Turkish President Gül hints at Parliament for ‘amending’ judiciary bill

Turkish President Gül hints at Parliament for ‘amending’ judiciary bill

Turkish President Abdullah Gül (R) and his Georgian counterpart Giorgi Margvelashvili speak during a ceremony at the Çankaya Palace in Ankara, Jan. 20. AA photo

Parliament’s divided parties can still find reconciliation on a controversial bill on the Supreme Council of Judges and Prosecutors (HSYK) on the floor of the General Assembly, according to President Abdullah Gül.

During a joint press conference with visiting Georgian President Giorgi Margvelashvili, reporters reminded Gül that following debates at the Parliament’s Justice Commission, the draft was actually sent to the General Assembly floor without any dramatic change.
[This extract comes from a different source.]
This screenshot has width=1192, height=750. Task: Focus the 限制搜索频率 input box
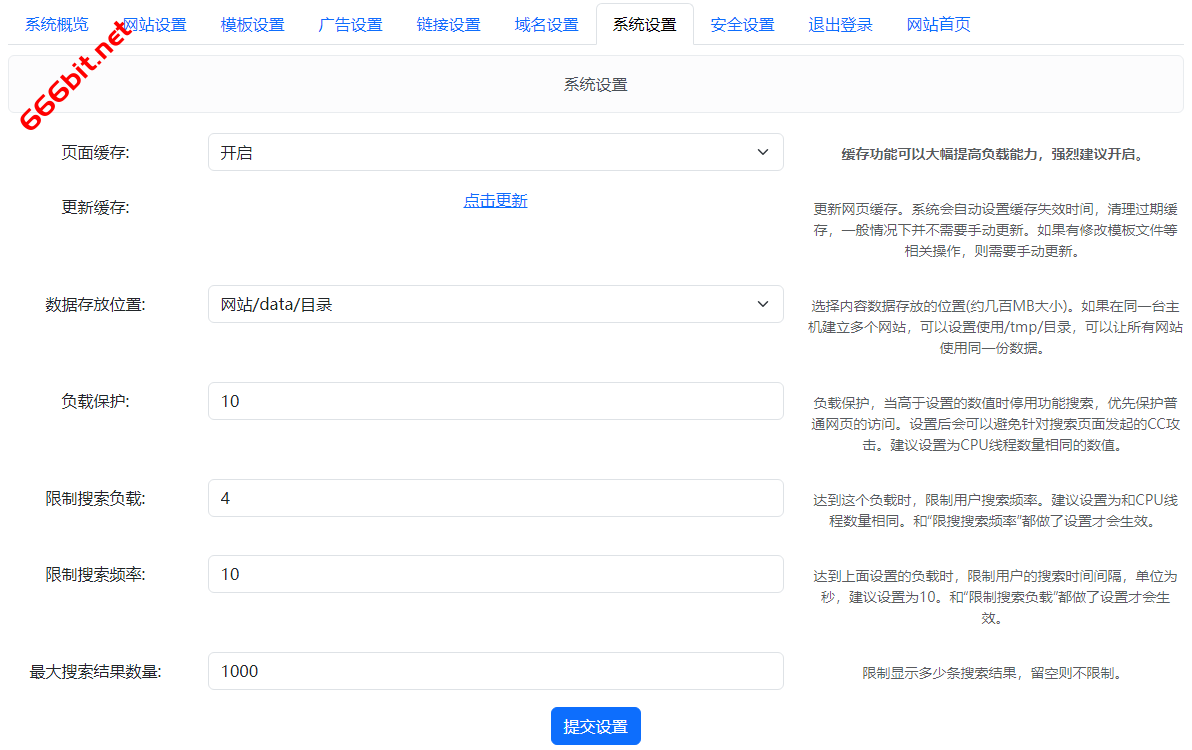[x=495, y=573]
He was asked whether he would veto the bill if it was adopted by Parliament in its present shape. 

“You know about my efforts last week,” Gül said in reference to his series of meetings with both Prime Minister Recep Tayyip Erdoğan and leaders of the three opposition parties – the main opposition Republican People’s Party (CHP), the Nationalist Movement Party (MHP) and the Peace and Democracy Party (BDP) – in a bid to defuse the row over the judiciary stemming from a damaging corruption scandal.
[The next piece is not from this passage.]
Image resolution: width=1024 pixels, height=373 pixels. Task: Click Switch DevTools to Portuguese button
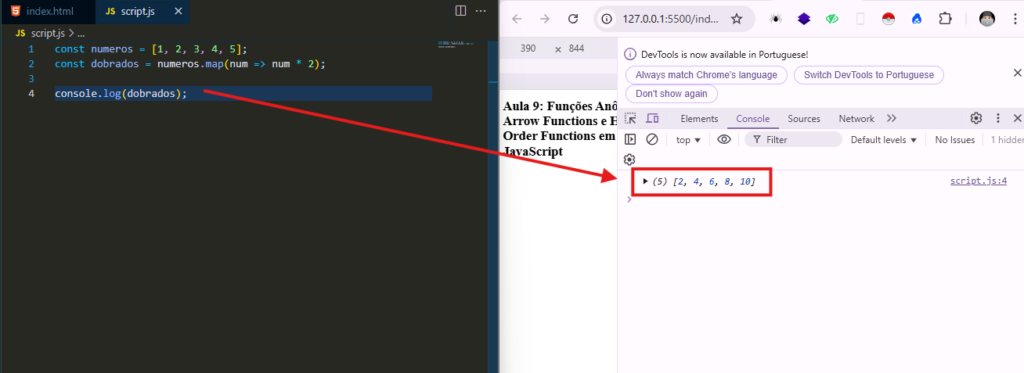click(869, 74)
Parliament’s Justice Commission approved the ruling party-led set of amendments that will give the government significantly more control over the HSYK on late Jan. 16 after starting the debates on Jan. 10. 

Gül met with opposition leaders Jan. 13 before meeting Erdoğan, who later announced the draft could be “frozen” if the parties agreed on a charter amendment.

“I have strived for a constitutional amendment. Actually, the main goal here is not only to resolve an issue, which we discussed within the framework of the judiciary, through the Constitution, but I was also attributing great importance to showing that an issue can be resolved through the cooperation of the government and the opposition when there is turmoil in Turkey. That would be [phenomenal], but unfortunately, it hasn’t happened as far as I can see,” Gül said.

“Now, one needs to look at how the law will be adopted. There are still opportunities at the General Assembly for some changes. Let the law be adopted first, then we will see what I will do,” he said.
Meanwhile, Parliament’s Constitution Commission gathered Jan. 20 to debate the draft envisioning the restructuring of the HSYK following a call from nine of its members.

Over the weekend, Foreign Minister Ahmet Davutoğlu said the government was ready to discuss every issue with the European Union during high-profile talks this week, including the row over judicial independence.

The controversy over Erdoğan’s bid to increase his control over Turkey’s top judicial oversight body has dealt a new blow to the country’s long-held goal of EU membership, just as Erdoğan was preparing for a crunch day of talks in Brussels on Jan. 21.